◆ PASSAGE SHOWN
CHICAGO, Jan 15 (Reuters) - Chicago Board of Trade corn, soybean and wheat futures fell on Friday, with traders taking some money out of the market after prices for all three commodities surged to multi-year highs earlier in the week.

Wheat futures had risen to their highest since 2014 overnight on support from prospects for rising U.S. exports after leading world supplier Russia said it planned to double a wheat export tax, fanning concern about reduced global availability.

"This is going to reduce Russian exports," said Nathan Cordier of consultancy Agritel. "The response of the market is in a way to stifle demand (with high prices)."

At 11:26 a.m. CST (1726 GMT), CBOT March soft red winter wheat was down 5 cents at $6.65 a bushel. The most-active contract peaked at $6.93, its highest since May 2014, overnight.

◆ STORED DATA

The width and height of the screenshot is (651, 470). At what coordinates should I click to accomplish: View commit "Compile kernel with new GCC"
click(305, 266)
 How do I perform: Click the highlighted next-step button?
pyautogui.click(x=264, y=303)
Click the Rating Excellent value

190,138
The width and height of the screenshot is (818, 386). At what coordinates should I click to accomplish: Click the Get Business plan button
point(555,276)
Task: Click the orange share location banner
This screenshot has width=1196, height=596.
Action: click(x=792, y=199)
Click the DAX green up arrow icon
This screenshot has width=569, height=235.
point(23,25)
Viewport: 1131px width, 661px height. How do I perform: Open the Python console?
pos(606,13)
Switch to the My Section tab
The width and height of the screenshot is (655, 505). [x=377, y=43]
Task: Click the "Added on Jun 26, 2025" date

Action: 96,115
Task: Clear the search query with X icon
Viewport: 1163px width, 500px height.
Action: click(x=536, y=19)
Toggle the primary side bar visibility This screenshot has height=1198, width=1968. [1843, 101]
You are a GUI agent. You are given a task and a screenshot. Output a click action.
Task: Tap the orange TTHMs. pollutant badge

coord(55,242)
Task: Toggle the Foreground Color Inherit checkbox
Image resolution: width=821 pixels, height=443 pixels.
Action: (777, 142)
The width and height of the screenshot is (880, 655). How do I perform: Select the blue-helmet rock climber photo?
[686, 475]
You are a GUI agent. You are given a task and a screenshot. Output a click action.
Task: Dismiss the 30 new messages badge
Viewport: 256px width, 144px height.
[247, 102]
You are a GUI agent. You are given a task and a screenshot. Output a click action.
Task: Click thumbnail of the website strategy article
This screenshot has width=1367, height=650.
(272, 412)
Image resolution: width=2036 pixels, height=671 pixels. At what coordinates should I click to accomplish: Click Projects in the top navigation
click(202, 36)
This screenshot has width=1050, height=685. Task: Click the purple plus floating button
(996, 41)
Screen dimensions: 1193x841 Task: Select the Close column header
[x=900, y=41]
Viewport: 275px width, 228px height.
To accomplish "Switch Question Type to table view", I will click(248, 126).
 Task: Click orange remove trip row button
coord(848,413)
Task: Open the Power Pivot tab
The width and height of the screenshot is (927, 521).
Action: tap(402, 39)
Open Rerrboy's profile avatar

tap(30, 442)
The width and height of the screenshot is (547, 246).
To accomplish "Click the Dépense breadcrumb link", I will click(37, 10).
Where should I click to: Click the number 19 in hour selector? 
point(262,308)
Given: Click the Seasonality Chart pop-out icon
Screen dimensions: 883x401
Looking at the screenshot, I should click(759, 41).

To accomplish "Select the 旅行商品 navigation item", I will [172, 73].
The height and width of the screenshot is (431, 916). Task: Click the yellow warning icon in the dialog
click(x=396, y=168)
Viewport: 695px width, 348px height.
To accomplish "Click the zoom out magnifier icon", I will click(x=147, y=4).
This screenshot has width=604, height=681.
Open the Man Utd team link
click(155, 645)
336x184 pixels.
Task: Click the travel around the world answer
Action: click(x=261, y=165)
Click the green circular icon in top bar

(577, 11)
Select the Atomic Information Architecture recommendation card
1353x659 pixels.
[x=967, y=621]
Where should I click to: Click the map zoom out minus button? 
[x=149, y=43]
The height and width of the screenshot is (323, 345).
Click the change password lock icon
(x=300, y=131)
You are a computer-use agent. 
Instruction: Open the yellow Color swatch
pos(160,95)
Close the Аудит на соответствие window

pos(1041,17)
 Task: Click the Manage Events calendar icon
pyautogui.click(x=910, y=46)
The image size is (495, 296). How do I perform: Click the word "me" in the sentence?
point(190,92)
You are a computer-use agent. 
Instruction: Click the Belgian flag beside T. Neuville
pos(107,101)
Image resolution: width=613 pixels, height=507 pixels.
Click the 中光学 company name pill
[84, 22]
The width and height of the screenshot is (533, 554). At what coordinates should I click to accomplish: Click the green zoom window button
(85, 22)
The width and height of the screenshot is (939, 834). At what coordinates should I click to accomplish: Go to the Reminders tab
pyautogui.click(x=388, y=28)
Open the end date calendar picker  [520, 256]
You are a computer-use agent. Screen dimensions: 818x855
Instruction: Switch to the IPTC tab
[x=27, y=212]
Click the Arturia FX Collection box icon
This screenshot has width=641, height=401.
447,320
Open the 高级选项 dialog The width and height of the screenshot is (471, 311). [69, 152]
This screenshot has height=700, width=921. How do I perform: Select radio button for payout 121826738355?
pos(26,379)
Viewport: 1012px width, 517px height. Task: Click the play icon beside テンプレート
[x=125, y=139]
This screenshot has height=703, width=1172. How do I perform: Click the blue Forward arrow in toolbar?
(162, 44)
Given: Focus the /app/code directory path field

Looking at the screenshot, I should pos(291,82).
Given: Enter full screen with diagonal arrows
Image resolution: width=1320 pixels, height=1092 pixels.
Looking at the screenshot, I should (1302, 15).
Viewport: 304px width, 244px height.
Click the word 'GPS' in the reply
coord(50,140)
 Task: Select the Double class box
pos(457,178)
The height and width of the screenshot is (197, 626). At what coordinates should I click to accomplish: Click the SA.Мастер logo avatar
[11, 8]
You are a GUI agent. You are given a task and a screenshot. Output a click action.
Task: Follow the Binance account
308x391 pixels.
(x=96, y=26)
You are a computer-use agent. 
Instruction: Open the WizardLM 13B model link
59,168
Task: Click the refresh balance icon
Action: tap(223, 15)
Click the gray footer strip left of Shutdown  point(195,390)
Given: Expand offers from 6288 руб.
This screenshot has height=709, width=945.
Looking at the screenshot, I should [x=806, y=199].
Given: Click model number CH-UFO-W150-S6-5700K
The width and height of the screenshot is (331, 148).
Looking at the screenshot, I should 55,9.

◆ WHAT THE TASK REQUIRES
Quote the part of the grain futures report that begins with the words containing "At 11:26 a.m." and ends with "May 2014, overnight.". The material comes from a different source than the grain futures report.

◆ SOLUTION FOR THIS EXERCISE
At 11:26 a.m. CST (1726 GMT), CBOT March soft red winter wheat was down 5 cents at $6.65 a bushel. The most-active contract peaked at $6.93, its highest since May 2014, overnight.